Может быть, его удерживала пустая могила? Верил и не верил себе – в свою странную верность. Знал, что все равно сдастся во имя семейного спокойствия и работы. Второй Жанны Эбютерн из нее явно не выйдет[11].

– Фу, какая я пошлая! Фу, какая я пошлая! – уперла руки в бока. – Но жизнь заставляет! – На лице запечатлелась торжествующая уничижительность, и вслед: – Позвони своей очередной девице, телефон оборвала… – Прекрасно умела менять тон: с презрительного на равнодушный.

– Она такая же моя, как и твоя… – Почувствовал, что достойно огрызнулся.

Впрочем, к его чести, он даже не догадывался, кто звонил. Может быть, из секретариата местечкового «Братства писателей», которым нужна рекомендация на собрата, или Королева, хотя навряд ли, потому что голос Королевы Саския прекрасно знает, и, конечно же, не Гд. И слава богу. Неужели вернулась? На момент отвлекся от ссоры – не ждал, не готовился. Отогнал соблазнительную мысль навестить, вот бы где расправиться, выплеснуть накопившуюся энергию из живота. Впрочем, это только в голове. Умозрительность не имеет характера гарантированной точности, пока не реализуется зримо.

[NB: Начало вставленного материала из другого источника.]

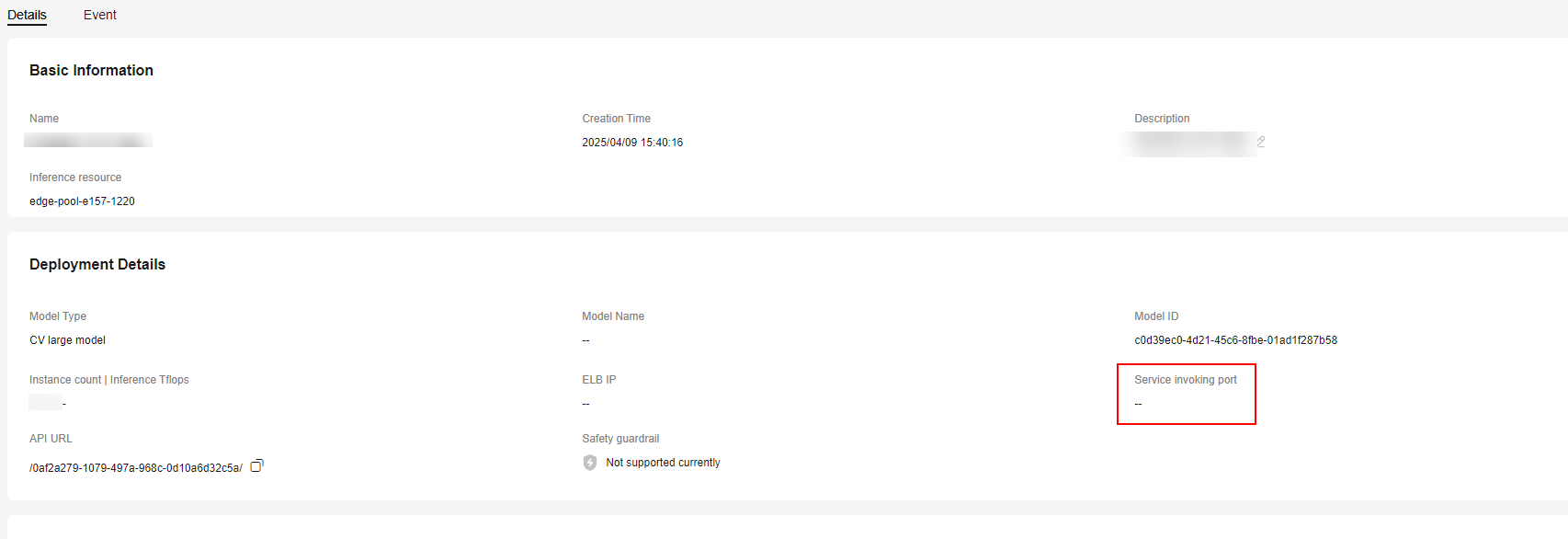Copy the API URL with the copy icon

pos(257,465)
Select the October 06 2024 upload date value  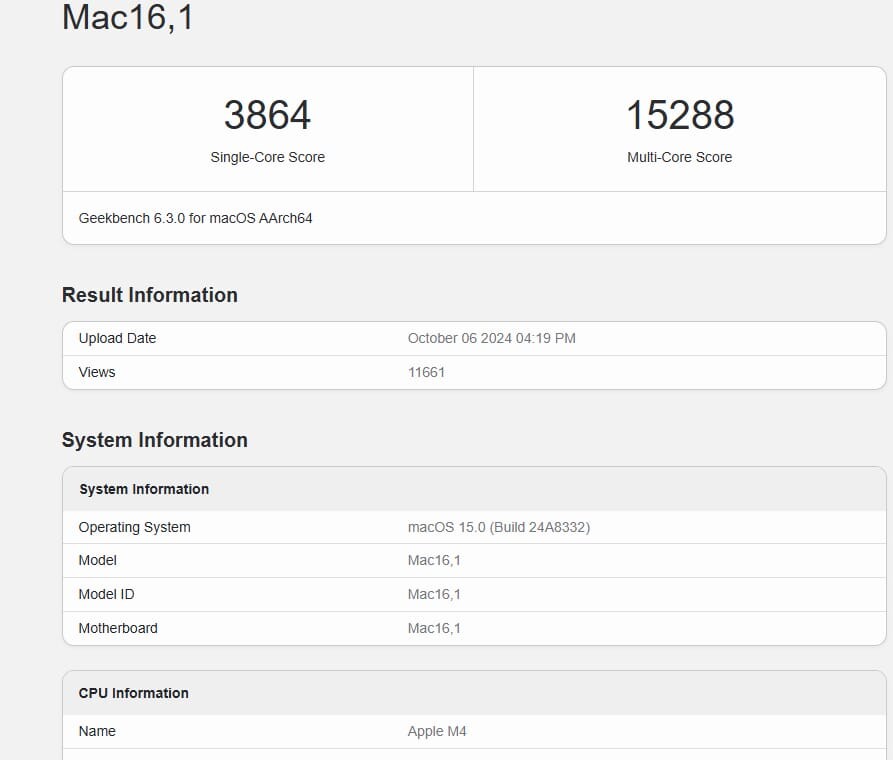pyautogui.click(x=491, y=338)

Проверил: лицо осталось непроницаемым, как маска, – настолько непроницаемым, что он не понравился самому себе; тылы, прикрытые любимой комнатой.

– Знаем… знаем… – (многозначительно) Женщины, которых она не может простить только потому, что они сами с ним знакомились. – Позвони, гений!

Провинция не любит таланты. Вредно для пищеварения. Хорошо быть толстокожим, строкогоном в конце концов, писать литературные гаммы. Жениться исключительно на салонных дамах (на первой, второй, третьей… по закону больших чисел), сублимировать на этом с важностью открывателя звезд, быть патетиком и ловцом литературных блох.

Не выдавая чувств (апатический синдром? тайком улыбался в предвкушении работы), рассматривал выцветшие лимонные обои (не путайте с Лимоновской «Лимонкой»). Ремонт, к которому готовился пятый год. «Бедные греки! Бедный я!» Гд. оказалась бы весьма кстати. Не многие обладали ее талантом расхолаживать тело и душу. Заводить любовников, искусно храня все в тайне. Давно не ревнует. Но испытать жалость к себе – нет хуже наказания. Сравнивать себя с Киром Ксенофонта из Анабазиса? – слишком далекая параллель.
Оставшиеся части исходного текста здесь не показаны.